### WORK REQUIRED
Find the line containing "USNH Privacy Policies • (52, 2440)" in the records below. Copy exactly that line and each one after it, ending at the line containing "Home (27, 165)", and nothing more.

++++ PROVIDED RECORDS ++++

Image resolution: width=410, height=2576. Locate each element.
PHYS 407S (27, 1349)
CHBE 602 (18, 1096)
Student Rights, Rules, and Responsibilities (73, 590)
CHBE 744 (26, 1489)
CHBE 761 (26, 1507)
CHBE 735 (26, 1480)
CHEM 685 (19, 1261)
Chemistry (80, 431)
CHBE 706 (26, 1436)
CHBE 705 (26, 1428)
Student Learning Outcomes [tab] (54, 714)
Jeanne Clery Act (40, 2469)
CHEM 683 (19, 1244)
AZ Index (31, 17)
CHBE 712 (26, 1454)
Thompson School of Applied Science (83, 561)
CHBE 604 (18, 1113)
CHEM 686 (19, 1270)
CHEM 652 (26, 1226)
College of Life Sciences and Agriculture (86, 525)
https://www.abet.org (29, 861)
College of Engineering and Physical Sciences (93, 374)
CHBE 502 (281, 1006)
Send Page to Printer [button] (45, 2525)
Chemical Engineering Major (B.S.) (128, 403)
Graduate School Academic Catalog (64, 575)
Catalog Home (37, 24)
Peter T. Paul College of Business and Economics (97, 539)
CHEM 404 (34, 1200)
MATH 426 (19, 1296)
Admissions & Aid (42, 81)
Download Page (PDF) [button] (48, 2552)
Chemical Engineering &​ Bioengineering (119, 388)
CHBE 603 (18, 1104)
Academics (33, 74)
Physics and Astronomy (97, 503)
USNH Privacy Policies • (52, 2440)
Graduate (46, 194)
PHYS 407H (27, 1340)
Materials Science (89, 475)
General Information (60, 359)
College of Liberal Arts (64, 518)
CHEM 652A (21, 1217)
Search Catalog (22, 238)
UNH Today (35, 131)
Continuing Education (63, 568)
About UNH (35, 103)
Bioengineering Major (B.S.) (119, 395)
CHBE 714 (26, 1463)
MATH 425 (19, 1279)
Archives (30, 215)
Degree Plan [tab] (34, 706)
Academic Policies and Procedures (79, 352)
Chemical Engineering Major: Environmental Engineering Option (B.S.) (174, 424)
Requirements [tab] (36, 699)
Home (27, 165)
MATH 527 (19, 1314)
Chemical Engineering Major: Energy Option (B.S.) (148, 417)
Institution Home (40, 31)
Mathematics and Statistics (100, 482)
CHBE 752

++++

### RESULT OF THE TASK
USNH Privacy Policies • (52, 2440)
Graduate (46, 194)
PHYS 407H (27, 1340)
Materials Science (89, 475)
General Information (60, 359)
College of Liberal Arts (64, 518)
CHEM 652A (21, 1217)
Search Catalog (22, 238)
UNH Today (35, 131)
Continuing Education (63, 568)
About UNH (35, 103)
Bioengineering Major (B.S.) (119, 395)
CHBE 714 (26, 1463)
MATH 425 (19, 1279)
Archives (30, 215)
Degree Plan [tab] (34, 706)
Academic Policies and Procedures (79, 352)
Chemical Engineering Major: Environmental Engineering Option (B.S.) (174, 424)
Requirements [tab] (36, 699)
Home (27, 165)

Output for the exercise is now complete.